==== Extract to read

Neil obtained a bursary to attend the Nicolson Institute in Stornoway. He served with the Ross Mountain Battery throughout the Galipoli Campaign and was a 2nd Lieutenant in the 263rd Siege Battery Royal Garrrison Artillery (Special Reserve) during the First World War. Neil was killed in action in France aged 23.
The Roll of Honour records:
"He was awarded the Military Cross for conspicuous gallantry and devotion to duty, when Forward Observation Officer for his battery. Finding his observation obstructed by long grass, he advanced about 200 yards into No Mans Land, moving from shell hole to shell hole until he got a good view. He then returned for his wire and laid it out by himself, observing for his battery for three hours during which he was constantly sniped at and in great danger from his own shells."
The Stornoway Gazette of 17th May 1918 records:
"It is our painful duty to record the death in action of 2/Lieut Neil Macdonald, son of Mr Murdo Macdonald, 14 Balallan. The news that this gallant Lewisman had made the supreme sacrifice for King and Country plunged his native village into deepest gloom, as it weighted the hearts of a wider circle of friends who learned the sad intelligence through our columns.
Lieut Macdonald was a most promising student at the Nicolson Institute when war broke out in August 1914. He was at the time attached to the Ross Mountain Battery, went into training with them at Bedford, and thereafter served throughout the Gallipoli Campaign both at Cape Helles and Suvla Bay. His tact, daring and skill early marked him out for promotion and he was eventually gazetted 2/Lieut. Latterly he was transferred to the RGA and saw much fighting with the 263 Siege Battery in France.
In July 1917 he won the Military Cross for conspicuous bravery in the field and at the time of his death (caused by a shell on April 25th) he was on the eve of receiving promotion to 1st Lieut.'s rank. His superior officers and friends predicted a brilliant future for this young hero, and it is sad indeed to think that so promising a career has been prematurely closed."
Neil was interred at La Clytte Military Cemetery (grave V. A. 22). He is commemorated by the Kinloch War Memorial and the left panel of the Nicolson Institute World War One memorial.

========
==== Supplied information

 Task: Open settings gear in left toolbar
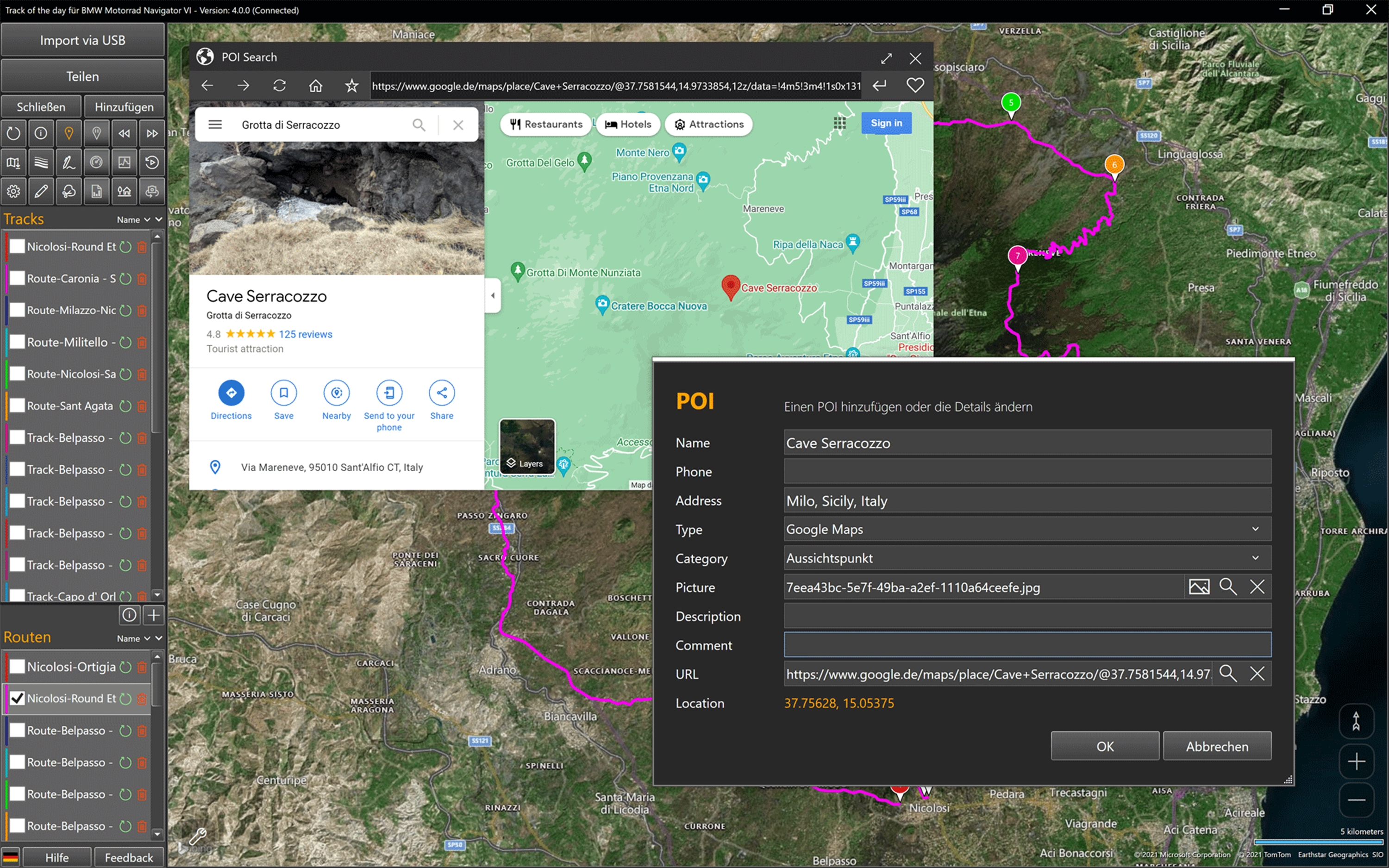click(13, 191)
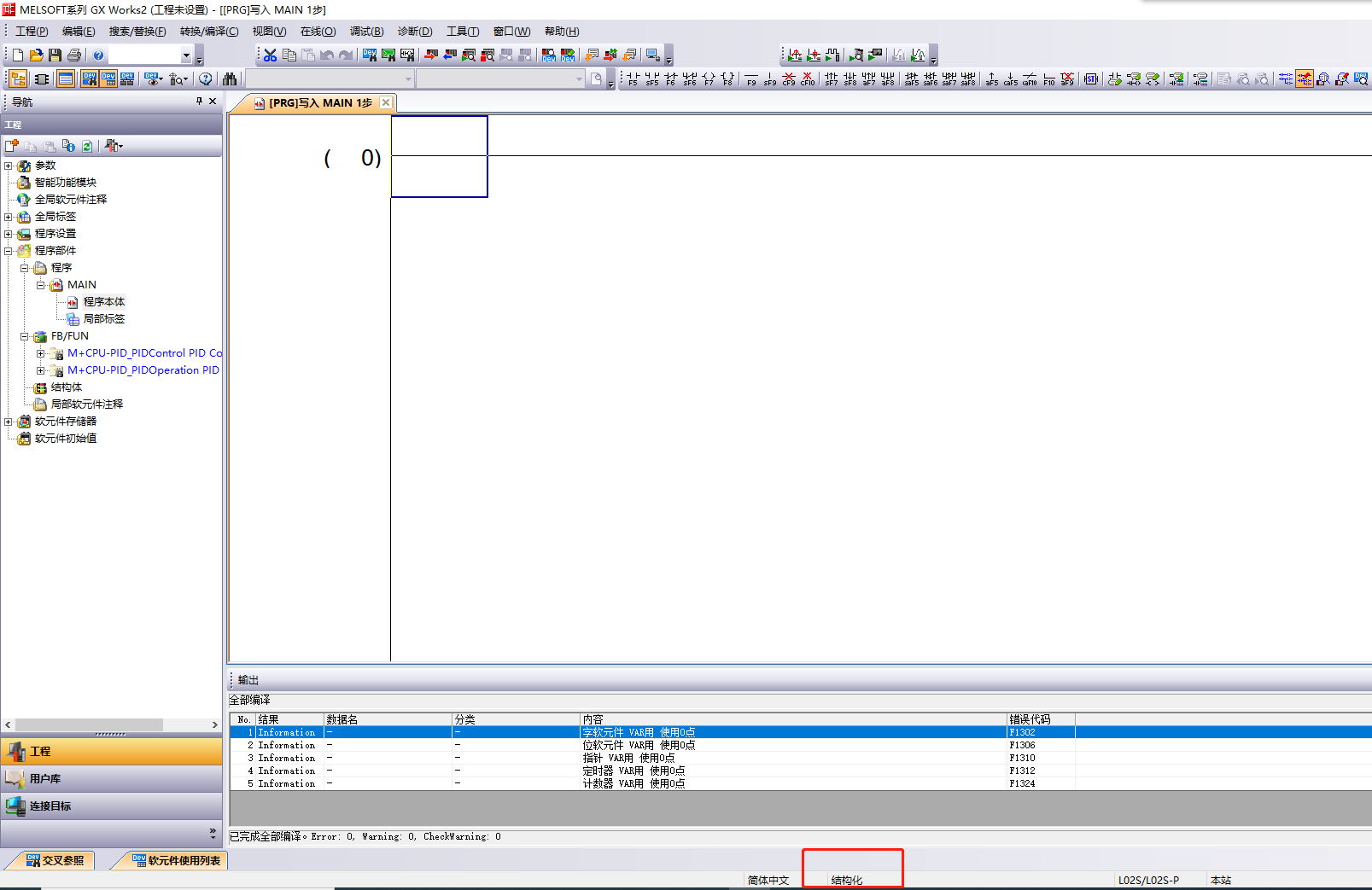Insert an open contact using F5 icon
The height and width of the screenshot is (890, 1372).
click(x=633, y=79)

========

▶ _What this exercise asks_:
a - Transcribe the portion of the Neil Macdonald text between "The Stornoway Gazette" and "through our columns.", inclusive.
b - Recast the paragraph of the Neil Macdonald text beginning "Lieut Macdonald was a most promising student" as a short bulleted list that keeps its main facts.
c - List every date given in the Neil Macdonald text, pairing each with the event it is tied to.
The rows that come after the Neil Macdonald text are separate material.

▶ _Exercise answers_:
a -
The Stornoway Gazette of 17th May 1918 records:
"It is our painful duty to record the death in action of 2/Lieut Neil Macdonald, son of Mr Murdo Macdonald, 14 Balallan. The news that this gallant Lewisman had made the supreme sacrifice for King and Country plunged his native village into deepest gloom, as it weighted the hearts of a wider circle of friends who learned the sad intelligence through our columns.

b -
- A promising student at the Nicolson Institute when war broke out in August 1914
- Attached at the time to the Ross Mountain Battery, with which he trained at Bedford
- Served throughout the Gallipoli Campaign, at both Cape Helles and Suvla Bay
- Marked out early for promotion by his tact, daring and skill; eventually gazetted 2/Lieut.
- Later transferred to the RGA and saw much fighting with the 263 Siege Battery in France

c -
- August 1914: war broke out while he was a student at the Nicolson Institute
- July 1917: he won the Military Cross
- April 25th: a shell caused his death
- 17th May 1918: the Stornoway Gazette recorded his death